AD421 spikes

Hi Cehacko , 

A similar issue has happened and was discussed in this thread: (+) [AD421] is there a dependency between Latch-falling and Clock-rising? - Q&A - Precision DACs - EngineerZone (analog.com)

TLDR: The spike seems to be coming from missing the MSB, and the part interpreting the data at normal mode. The solution that worked, is to try and a more time delay between the latch falling edge and the first clock. 

Another solution I could recommend is to try and send more than 17 CLKs. The extra MSB clocks are can be don't care and the device should only accept the last 17 CLKs, then if ever it fails to count the clock properly, there are some buffer clock pulses and it is sure to operate at alam current mode. 

Best regards,

Ian

Hi Ian,

I read mentioned thread and I am afraid it it not my case. There is a state machine with a periode of 5 ms therefore there is a time gap 5 ms between latch falling and clock rising edge. This can be seen in the following figure:

Another possible solution to send at least 17bits also does not work. The time frame consists of 3 bytes. The value is 0 10110101 11000010 this corresponds approximately to the value of 11 mA, not 22 mA that appears after the frame.

Best regards,

Martin

I've noticed the same behaviour on our boards when using the AD421.

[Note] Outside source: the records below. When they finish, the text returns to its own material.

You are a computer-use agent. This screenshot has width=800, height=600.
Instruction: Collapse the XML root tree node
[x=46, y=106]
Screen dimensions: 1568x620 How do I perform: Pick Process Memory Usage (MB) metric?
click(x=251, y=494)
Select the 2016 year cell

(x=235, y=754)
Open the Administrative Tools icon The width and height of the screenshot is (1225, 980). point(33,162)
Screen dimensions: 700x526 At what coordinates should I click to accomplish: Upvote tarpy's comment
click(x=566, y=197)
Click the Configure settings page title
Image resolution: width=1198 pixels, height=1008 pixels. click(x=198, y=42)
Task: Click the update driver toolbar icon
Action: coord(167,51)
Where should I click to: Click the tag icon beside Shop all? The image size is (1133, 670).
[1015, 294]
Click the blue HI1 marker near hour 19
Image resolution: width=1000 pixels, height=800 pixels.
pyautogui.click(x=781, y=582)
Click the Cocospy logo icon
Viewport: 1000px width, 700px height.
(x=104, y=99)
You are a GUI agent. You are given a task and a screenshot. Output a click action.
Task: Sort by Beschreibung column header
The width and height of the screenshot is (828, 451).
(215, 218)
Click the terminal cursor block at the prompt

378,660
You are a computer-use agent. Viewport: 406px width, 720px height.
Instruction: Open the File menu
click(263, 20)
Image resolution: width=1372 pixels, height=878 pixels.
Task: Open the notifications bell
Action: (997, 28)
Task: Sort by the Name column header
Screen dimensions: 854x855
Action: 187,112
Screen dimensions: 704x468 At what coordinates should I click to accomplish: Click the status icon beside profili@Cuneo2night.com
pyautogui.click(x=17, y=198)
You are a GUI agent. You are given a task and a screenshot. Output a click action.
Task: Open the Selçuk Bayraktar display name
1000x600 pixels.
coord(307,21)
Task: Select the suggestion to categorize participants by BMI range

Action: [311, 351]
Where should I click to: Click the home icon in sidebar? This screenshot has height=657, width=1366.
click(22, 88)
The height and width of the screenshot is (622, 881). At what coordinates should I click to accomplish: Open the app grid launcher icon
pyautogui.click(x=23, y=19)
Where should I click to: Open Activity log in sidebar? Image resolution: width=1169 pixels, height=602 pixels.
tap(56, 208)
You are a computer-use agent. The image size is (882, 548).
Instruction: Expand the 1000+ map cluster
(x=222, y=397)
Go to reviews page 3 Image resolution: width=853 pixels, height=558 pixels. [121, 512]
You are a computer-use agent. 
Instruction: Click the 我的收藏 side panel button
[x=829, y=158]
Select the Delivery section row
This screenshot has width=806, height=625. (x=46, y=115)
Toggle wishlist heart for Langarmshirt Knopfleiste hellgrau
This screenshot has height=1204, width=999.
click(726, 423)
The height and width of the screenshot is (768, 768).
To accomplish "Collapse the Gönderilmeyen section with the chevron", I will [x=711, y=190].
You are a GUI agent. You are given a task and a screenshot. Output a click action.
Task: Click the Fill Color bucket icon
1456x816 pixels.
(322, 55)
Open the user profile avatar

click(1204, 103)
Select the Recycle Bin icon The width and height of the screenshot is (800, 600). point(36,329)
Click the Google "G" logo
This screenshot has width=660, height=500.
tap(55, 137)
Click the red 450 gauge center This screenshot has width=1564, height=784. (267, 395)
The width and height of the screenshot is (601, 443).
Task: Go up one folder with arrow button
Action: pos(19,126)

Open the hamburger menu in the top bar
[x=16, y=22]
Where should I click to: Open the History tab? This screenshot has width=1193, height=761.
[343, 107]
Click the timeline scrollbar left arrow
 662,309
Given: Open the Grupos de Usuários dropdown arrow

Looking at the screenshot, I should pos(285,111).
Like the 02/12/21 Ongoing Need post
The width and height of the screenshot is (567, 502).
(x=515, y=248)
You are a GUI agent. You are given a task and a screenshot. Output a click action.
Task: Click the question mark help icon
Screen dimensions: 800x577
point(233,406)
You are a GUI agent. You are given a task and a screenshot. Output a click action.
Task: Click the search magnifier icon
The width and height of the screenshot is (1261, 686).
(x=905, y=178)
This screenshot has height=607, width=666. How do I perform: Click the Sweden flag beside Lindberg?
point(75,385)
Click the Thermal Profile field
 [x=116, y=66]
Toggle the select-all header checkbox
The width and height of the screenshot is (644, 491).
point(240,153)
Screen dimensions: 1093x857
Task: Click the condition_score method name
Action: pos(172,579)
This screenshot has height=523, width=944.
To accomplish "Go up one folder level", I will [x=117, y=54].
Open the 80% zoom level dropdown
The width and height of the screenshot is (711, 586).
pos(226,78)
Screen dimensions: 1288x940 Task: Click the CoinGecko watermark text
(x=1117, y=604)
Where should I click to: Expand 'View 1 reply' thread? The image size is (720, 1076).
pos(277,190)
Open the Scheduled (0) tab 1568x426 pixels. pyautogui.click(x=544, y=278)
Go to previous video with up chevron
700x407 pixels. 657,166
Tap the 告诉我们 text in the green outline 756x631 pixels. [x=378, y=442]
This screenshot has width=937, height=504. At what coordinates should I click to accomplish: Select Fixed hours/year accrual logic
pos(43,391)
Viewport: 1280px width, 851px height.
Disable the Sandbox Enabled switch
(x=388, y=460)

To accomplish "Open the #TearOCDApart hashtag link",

We have 4 devices on the same bus: three AD421 DACs and one AD7792 ADC.  Only the data and clock signals are shared.  Each device has a separate GPIO as their Chip Select / Latch signal.

We also have each device connected to opto-isolators and our clock timings are 50us high, 125us low, for a period of approx. 175us.  We've always accessed each AD421 in constant alarm mode because there's more than one device on the bus.

Originally, each time we'd access one of the devices, we'd write/read using 32 clocks.  We'd see a spike on the 4-20mA outputs of an AD421 occasionally, but not very often.

After changing the number of clocks used (8, 16) and the CS behaviour when communicating with the AD7792 ADC to match the datasheet better, we noticed every second AD421 write of 17 bits would cause the 4-20mA outputs to spike. So this was completely unacceptable.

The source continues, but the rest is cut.